## Provided records
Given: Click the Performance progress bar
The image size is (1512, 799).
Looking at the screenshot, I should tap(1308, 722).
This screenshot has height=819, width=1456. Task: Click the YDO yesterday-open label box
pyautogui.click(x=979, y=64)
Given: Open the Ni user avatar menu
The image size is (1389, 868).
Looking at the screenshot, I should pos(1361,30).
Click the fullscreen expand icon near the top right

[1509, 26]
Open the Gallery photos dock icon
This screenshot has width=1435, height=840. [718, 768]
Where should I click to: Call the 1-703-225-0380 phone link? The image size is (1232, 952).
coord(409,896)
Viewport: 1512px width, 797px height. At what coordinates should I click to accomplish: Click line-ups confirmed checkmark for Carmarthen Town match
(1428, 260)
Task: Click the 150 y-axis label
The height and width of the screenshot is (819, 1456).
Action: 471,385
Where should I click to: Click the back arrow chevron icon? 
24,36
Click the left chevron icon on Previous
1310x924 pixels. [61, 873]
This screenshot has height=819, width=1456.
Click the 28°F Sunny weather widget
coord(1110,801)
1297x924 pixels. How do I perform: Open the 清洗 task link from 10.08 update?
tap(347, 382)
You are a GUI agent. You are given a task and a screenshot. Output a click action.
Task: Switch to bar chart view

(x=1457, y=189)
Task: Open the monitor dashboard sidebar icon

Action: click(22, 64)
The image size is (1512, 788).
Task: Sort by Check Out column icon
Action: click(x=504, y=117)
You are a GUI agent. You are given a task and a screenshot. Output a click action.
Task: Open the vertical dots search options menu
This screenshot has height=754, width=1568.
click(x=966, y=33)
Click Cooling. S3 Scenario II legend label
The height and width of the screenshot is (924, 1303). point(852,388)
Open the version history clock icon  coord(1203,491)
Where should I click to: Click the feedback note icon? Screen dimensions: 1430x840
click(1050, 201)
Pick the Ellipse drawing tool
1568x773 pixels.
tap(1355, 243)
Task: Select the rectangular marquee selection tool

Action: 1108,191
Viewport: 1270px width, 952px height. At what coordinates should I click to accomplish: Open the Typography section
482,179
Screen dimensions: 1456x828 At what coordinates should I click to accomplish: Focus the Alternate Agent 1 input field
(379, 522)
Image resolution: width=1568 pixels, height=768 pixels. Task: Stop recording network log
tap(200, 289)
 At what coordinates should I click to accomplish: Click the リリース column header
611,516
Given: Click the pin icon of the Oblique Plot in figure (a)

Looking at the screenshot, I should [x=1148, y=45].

## Action item
Which lines in the material above include the string "menu"? Pull them out.

## Result below
Given: Open the Ni user avatar menu
Task: Open the vertical dots search options menu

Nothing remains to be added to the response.